This is very similar to the earlier version of Ablest but has been generalized to handle polytomous items, which is where the vector M of maximum scores or number of thresholds comes in.

To use more bells and whistles, the call statement can be things like:

Ability (d, M, first, last, A, B, stop)         # All the parameters it has
Ability (d, M)                                         # first, last, A, B, & stop have defaults
Ability (d,,,,,, 0.0001)                             # stop is positional so the commas are needed
Ability (d, ,10, 20,,, 0.001)                       # default for M assumes dichotomous items
Ability (d, M,,, 100, 10)                          # defaults for A & B are 500 and 91

To really try it out, we can define a vector of item difficulties with, say, 25 uniformly spaced dichotomous items and two polytomous items, one with three thresholds and one with five. The vector m defines the matching vector of maximum scores.

dd=c(seq(-3,3,.25), c(-1,0,1), c(-2,-1,0,1,2))
m = c(rep(1,25),3,5)
score = Ability (d=dd, M=m)
summary.ability (score, 4)

Or give it your own vectors of logit difficulties and maximum scores.

### Given information
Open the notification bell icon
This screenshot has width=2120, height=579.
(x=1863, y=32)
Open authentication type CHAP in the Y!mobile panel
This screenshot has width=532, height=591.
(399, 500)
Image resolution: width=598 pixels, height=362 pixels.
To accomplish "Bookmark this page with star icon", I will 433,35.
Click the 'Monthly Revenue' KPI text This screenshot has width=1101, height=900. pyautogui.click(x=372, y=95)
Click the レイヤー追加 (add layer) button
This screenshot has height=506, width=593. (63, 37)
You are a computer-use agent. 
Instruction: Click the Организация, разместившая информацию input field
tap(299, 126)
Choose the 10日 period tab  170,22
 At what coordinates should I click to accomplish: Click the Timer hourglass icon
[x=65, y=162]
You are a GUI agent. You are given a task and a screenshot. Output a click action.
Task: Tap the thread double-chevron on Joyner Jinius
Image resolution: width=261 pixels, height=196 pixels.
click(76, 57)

### Task description
Continue the excerpt on the Ability estimation function for polytomous items, starting right after its final sentence.

### Answer for the task
For those who speak R, the code is fairly intuitive, perhaps not optimal, and could be translated almost line by line into Fortran, although some lines would become several. Most of the routines can be called directly if you’re so inclined and get the arguments right. Most importantly, Ability expects logit difficulties and returns logit abilities. Almost everything expects and uses exponentials. Almost all error messages are unintelligible and either because d and m don’t match or something is an exponential when it should be a logit or vice versa.

I haven’t mentioned what to do about zero and perfect scores today because, first, I’m annoyed that they are still necessary, second,  these routines don’t do them, and, third, I talked about the problem a few posts ago. But, if you must, you could use b[0] = b[1] – SEM[1]^2 and b[M] = b[M-1] + SEM[M-1]^2, where M is the maximum possible score, not necessarily the number of items. Or you could appear even more scientific and use something like b[0] = Ablest(0.3, D, m) and b[M] = Ablest(M-0.3, D, m). Here D is the vector of difficulties in the exponential form and m is the vector of maximum scores for the items (and M is the sum of the m‘s.) The length of D is the total number of thresholds (aka, M) and the length of m is the number of items (sometimes called L.) Ablest doesn’t care that the score isn’t an integer but Ability would care. The value 0.3 was a somewhat arbitrary choice; you may prefer 0.25 or 0.33 instead.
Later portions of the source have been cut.